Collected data
>>>

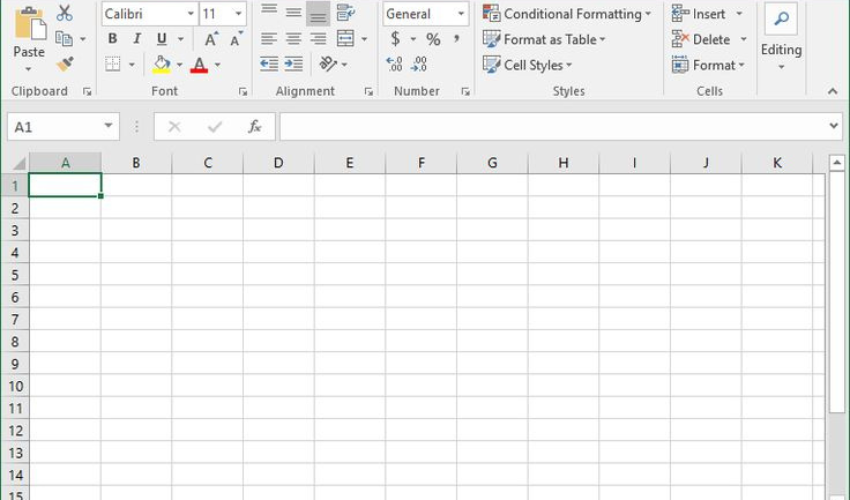Viewport: 850px width, 500px height.
Task: Click the Cut scissors icon
Action: click(65, 13)
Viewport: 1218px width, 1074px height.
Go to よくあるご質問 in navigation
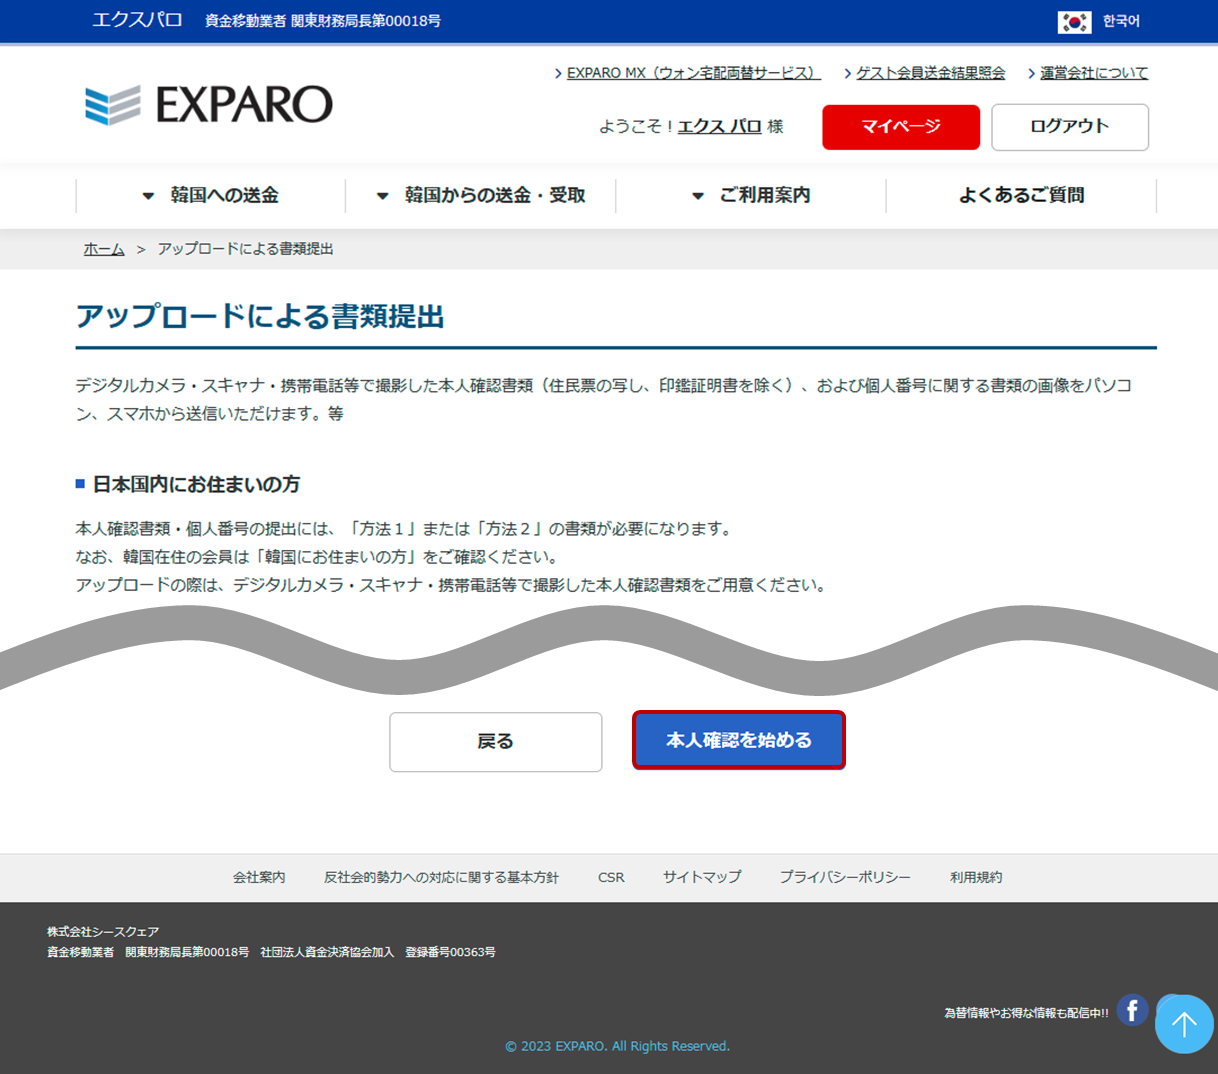[x=1021, y=196]

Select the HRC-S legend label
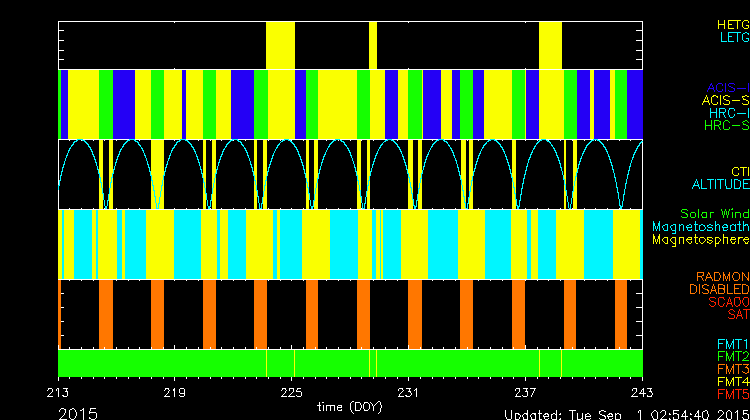pyautogui.click(x=726, y=125)
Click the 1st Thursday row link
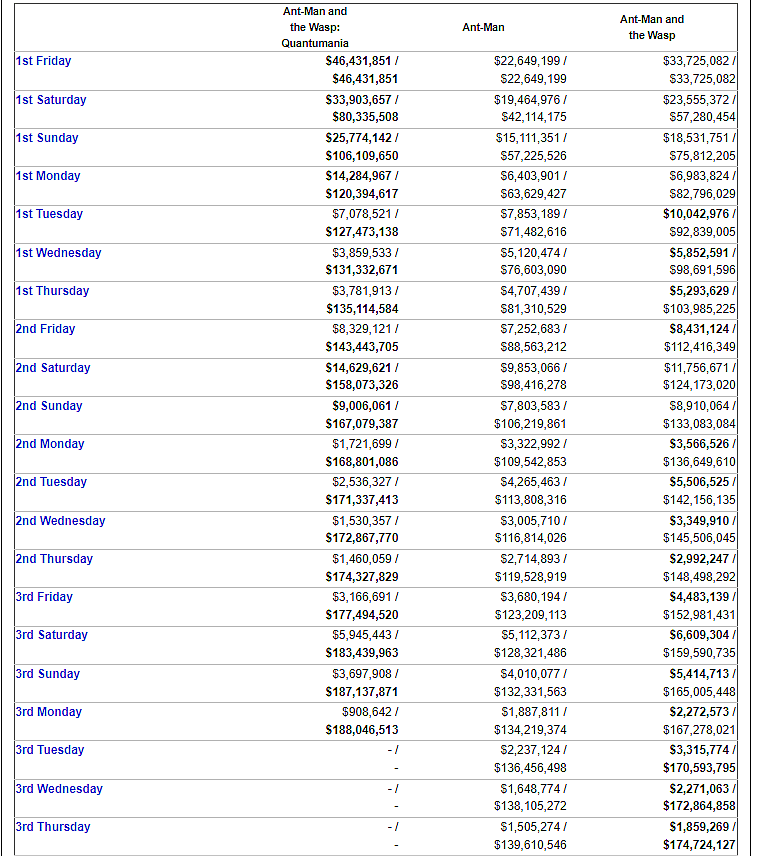Viewport: 764px width, 856px height. [52, 291]
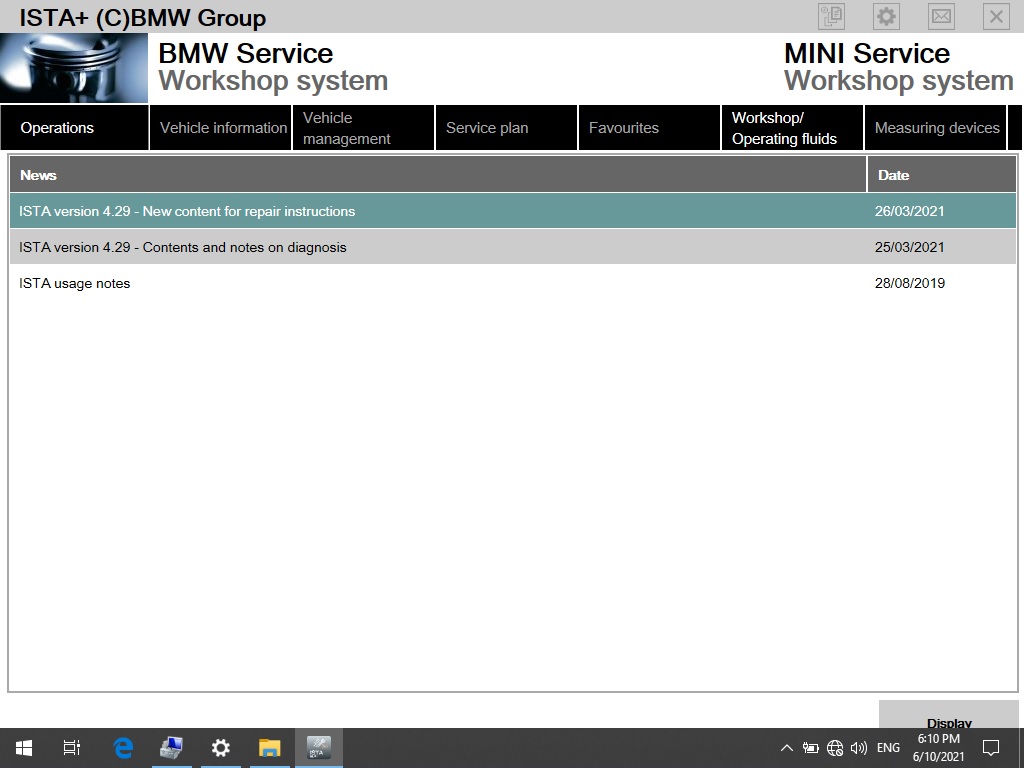
Task: Click the Display button
Action: [948, 723]
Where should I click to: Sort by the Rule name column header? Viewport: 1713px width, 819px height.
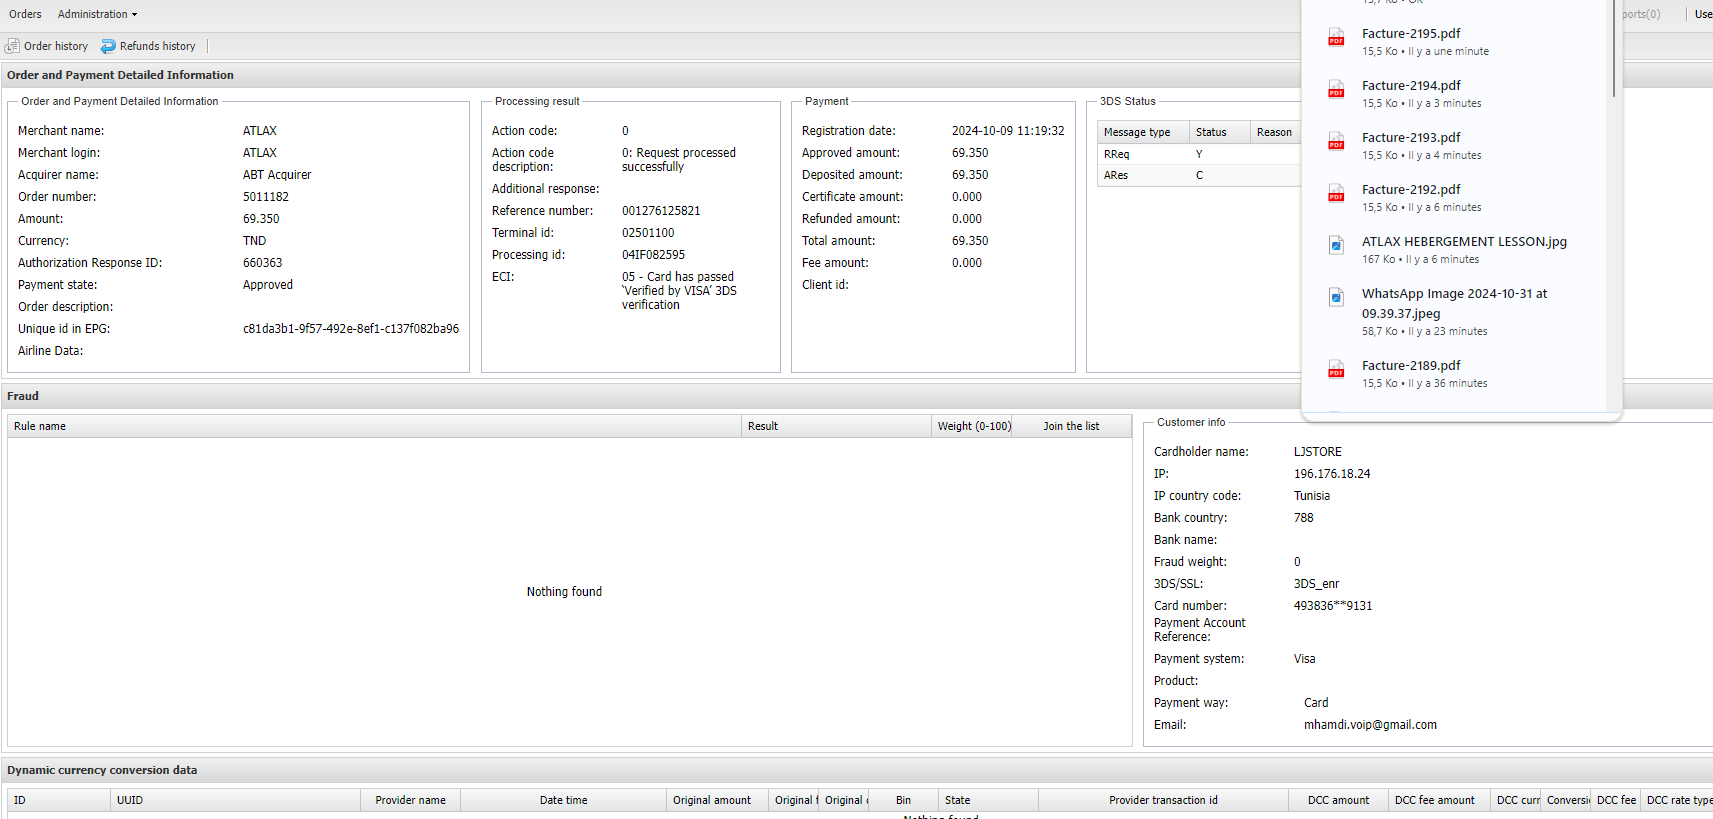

<<<

Work to be completed
Restate word for word the lines from the line with "Viewport: 1218px width, 1074px height." to the last line of the records above, inclusive, and omit every picture.

Answer below
Viewport: 1218px width, 1074px height.
Go to よくあるご質問 in navigation
[x=1021, y=196]

Select the HRC-S legend label
pyautogui.click(x=726, y=125)
Click the 1st Thursday row link
Viewport: 764px width, 856px height. [52, 291]
Task: Click the Display button
Action: [948, 723]
Where should I click to: Sort by the Rule name column header? Viewport: 1713px width, 819px height.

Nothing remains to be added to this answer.